_EXERCISE OBJECTIVE_.
The reply should contain every entry exactly as given, with no pictures in it.

╔══

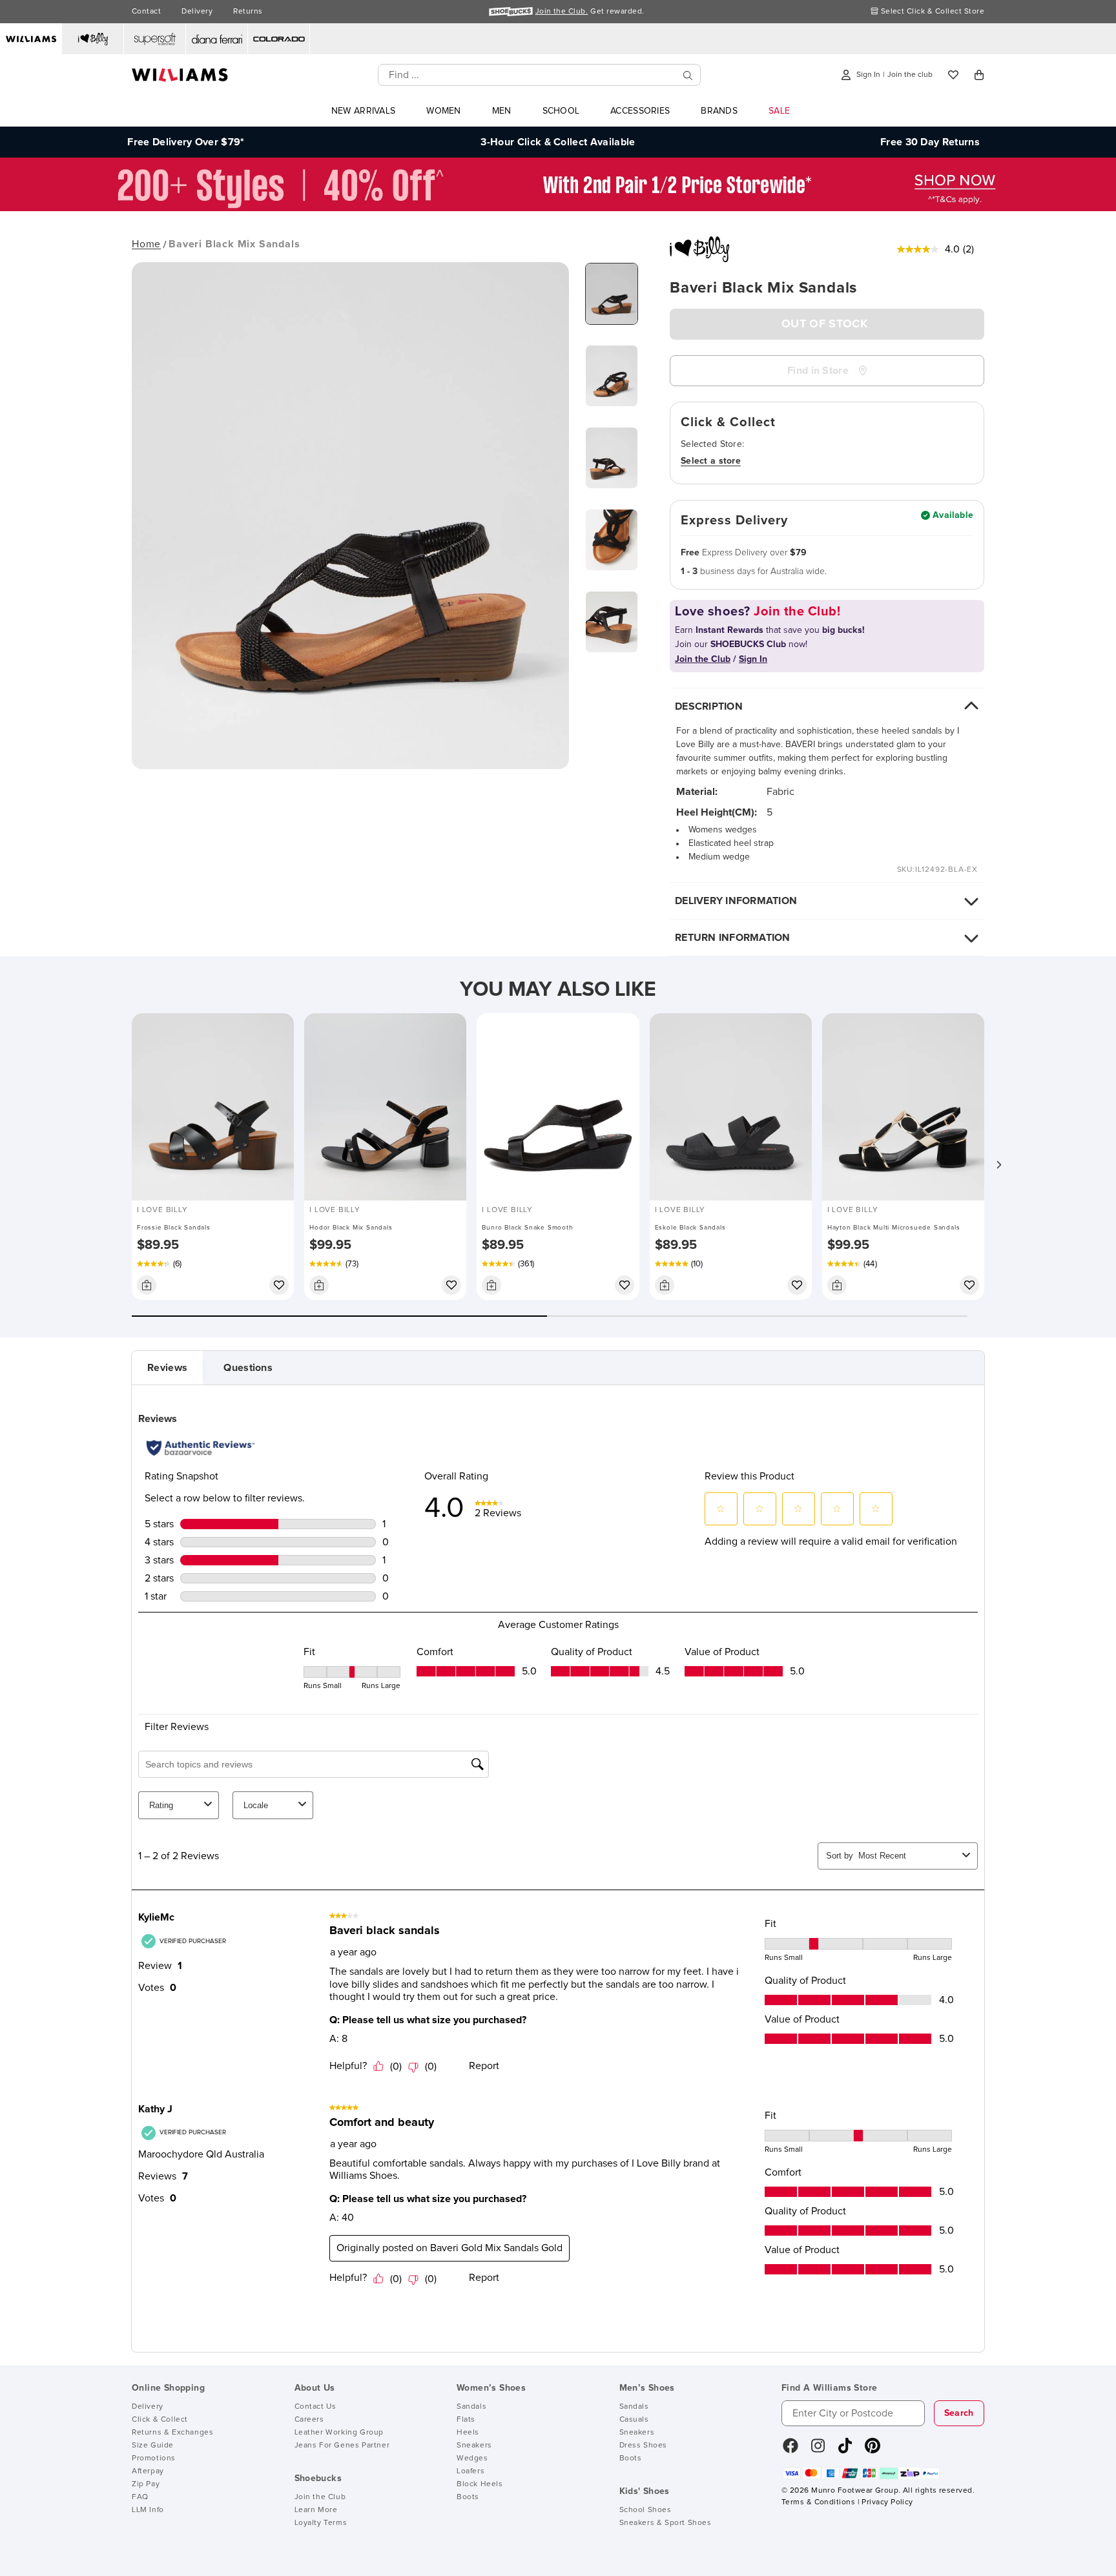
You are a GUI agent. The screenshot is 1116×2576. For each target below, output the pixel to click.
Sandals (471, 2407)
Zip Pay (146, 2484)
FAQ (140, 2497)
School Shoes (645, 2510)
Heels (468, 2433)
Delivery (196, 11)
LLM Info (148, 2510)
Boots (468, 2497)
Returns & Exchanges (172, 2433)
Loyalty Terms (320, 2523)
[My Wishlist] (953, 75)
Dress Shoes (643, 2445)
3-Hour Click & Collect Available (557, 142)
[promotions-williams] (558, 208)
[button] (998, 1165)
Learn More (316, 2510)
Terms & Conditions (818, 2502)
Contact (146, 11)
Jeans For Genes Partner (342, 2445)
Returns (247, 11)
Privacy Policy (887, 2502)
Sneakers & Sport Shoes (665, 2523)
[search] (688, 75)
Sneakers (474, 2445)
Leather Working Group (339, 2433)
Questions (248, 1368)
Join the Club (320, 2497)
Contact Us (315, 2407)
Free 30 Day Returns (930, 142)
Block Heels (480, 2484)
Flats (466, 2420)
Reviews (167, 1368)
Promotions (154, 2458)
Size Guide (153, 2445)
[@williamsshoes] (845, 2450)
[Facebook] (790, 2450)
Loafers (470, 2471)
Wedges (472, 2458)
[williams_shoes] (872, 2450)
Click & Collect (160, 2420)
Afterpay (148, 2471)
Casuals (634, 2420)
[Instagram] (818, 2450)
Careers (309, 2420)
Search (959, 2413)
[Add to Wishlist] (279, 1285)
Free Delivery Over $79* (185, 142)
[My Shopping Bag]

╚══

_EXERCISE RESPONSE_.
You are a GUI agent. The screenshot is 1116×2576. For each target below, output the pixel to click.
Sandals (471, 2407)
Zip Pay (146, 2484)
FAQ (140, 2497)
School Shoes (645, 2510)
Heels (468, 2433)
Delivery (196, 11)
LLM Info (148, 2510)
Boots (468, 2497)
Returns & Exchanges (172, 2433)
Loyalty Terms (320, 2523)
[My Wishlist] (953, 75)
Dress Shoes (643, 2445)
3-Hour Click & Collect Available (557, 142)
[promotions-williams] (558, 208)
[button] (998, 1165)
Learn More (316, 2510)
Terms & Conditions (818, 2502)
Contact (146, 11)
Jeans For Genes Partner (342, 2445)
Returns (247, 11)
Privacy Policy (887, 2502)
Sneakers & Sport Shoes (665, 2523)
[search] (688, 75)
Sneakers (474, 2445)
Leather Working Group (339, 2433)
Questions (248, 1368)
Join the Club (320, 2497)
Contact Us (315, 2407)
Free 30 Day Returns (930, 142)
Block Heels (480, 2484)
Flats (466, 2420)
Reviews (167, 1368)
Promotions (154, 2458)
Size Guide (153, 2445)
[@williamsshoes] (845, 2450)
[Facebook] (790, 2450)
Loafers (470, 2471)
Wedges (472, 2458)
[williams_shoes] (872, 2450)
Click & Collect (160, 2420)
Afterpay (148, 2471)
Casuals (634, 2420)
[Instagram] (818, 2450)
Careers (309, 2420)
Search (959, 2413)
[Add to Wishlist] (279, 1285)
Free Delivery Over $79* (185, 142)
[My Shopping Bag]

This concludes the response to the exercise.